Anyone who has read anything about the case of Larry Nassar, who was sentenced to up to 175 years in prison this week for assaulting American female gymnasts and other athletes, can’t help but marvel at the strength of the young women who gave seven days of victim impact statements about the harm Nassar had done to them.
You can’t help but see their individual strength and feel part of their raw pain.
Victim impact statements are extremely powerful, unfiltered visceral statements of loss, which is why the media loves them so much. I’ve quoted from them myself and CBC — earlier in the week — actually had people involved in a Manitoba murder case sit and read their victim impact statements to the camera, posed against a sombre black backdrop.
That Manitoba case, by the way, involved the murder of 17-year-old Cooper Nemeth. In all, there were 96 victim impact statements made during the sentencing of 24-year-old Nicholas Bell-Wright, some read, most filed in writing with the court.
Having that many victim impact statements was allowed as a result of legislative changes in 2015. The Canadian Victims Rights Act spelled out that, “Every victim has the right to present a victim impact statement to the appropriate authorities in the criminal justice system and to have it considered.”
I can see why they are important to victims.
Sometimes the statements are the only direct contact between someone convicted of a crime and those who are affected by the crimes involved. The only chance to look an offender in the eye and say, “this is the damage you did.” I can understand how cathartic that might be, and how it might be a crucial step in anyone’s healing process.
I can even understand how, in some cases, it might be critically important to rehabilitating the offender as well, as the impact of their action might finally sink in. (In Nassar’s case, he actually asked the judge to limit the number of victim impact statements, because he was finding it hard to get through them. The judge properly refused the request.)
But judges are told that they have to take victim impact statements into account when drafting their sentences — what do they take from the absence of such statements?
But it’s how that information is to be considered by courts that makes me wonder a little.
A crime can be heinous even if the victim is unliked, or if a victim chooses, for their own reasons, not to give a victim impact statement at all. But judges are told that they have to take victim impact statements into account when drafting their sentences — what do they take from the absence of such statements?
It’s something that has troubled judges, too — even before the 2015 changes, which broadened the range of people who could file impact statements, judges were struggling with how to factor impact statements into actual sentences.
“It is not clear whether Parliament meant that judges must impose a more severe sentence than is usual for a particular crime if there is a victim impact statement, or a less severe sentence if there is not. Nor is it clear whether the more grievous the loss suffered by the victim, or the surviving family of the victim, the more severe the sentence should be,” B.C. Supreme Court Judge J.C. Bouck wrote in R vs. Labbe in 2001.
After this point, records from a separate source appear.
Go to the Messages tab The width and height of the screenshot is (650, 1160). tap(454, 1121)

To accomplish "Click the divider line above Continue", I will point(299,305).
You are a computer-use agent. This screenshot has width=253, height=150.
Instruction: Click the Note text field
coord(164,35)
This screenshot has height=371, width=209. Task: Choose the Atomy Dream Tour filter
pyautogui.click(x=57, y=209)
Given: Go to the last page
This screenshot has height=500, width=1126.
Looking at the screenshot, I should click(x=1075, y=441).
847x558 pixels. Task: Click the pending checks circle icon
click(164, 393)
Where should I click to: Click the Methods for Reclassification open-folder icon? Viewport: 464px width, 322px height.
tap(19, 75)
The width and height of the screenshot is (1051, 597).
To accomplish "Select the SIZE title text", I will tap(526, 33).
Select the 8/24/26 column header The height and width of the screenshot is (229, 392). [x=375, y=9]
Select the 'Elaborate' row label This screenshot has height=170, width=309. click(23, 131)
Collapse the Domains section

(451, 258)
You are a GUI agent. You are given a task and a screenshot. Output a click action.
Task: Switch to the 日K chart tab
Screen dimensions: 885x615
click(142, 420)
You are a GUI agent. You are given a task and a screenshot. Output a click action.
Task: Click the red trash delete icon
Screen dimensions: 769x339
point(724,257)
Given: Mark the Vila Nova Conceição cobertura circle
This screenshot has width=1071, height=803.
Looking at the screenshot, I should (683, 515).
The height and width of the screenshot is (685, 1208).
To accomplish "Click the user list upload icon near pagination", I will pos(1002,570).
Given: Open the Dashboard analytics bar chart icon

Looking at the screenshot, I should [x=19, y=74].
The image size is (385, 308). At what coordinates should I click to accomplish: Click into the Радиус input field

In another B.C. manslaughter case, the Queen vs. Eneas in 1994, an Appeal Court judge wrote, “To my mind, it matters not if the deceased is young, promising and much–loved, or old, deranged and despised by all who knew him. The law ought not to measure the value of a life taken, for to do so would diminish every person's right to live out his or her appointed span.”
Since then, of course, the role of the statements has been strengthened: Criminal Code section
722.1 now says, “When determining the sentence to be imposed on an offender … in respect of any offence, the court shall consider any statement of a victim…”
“Shall” is a strong word.
In Winnipeg last week in the Nemeth case, the judge actually asked whether it was possible to limit the number of victim impact statements, pointing out that he was supposed to bring “dispassionate objectivity” to the sentencing process. The judge was told by the Crown that the new rules meant the statements should be entered.
It’s a difficult balance.
Justice and vengeance, after all, are two different concepts.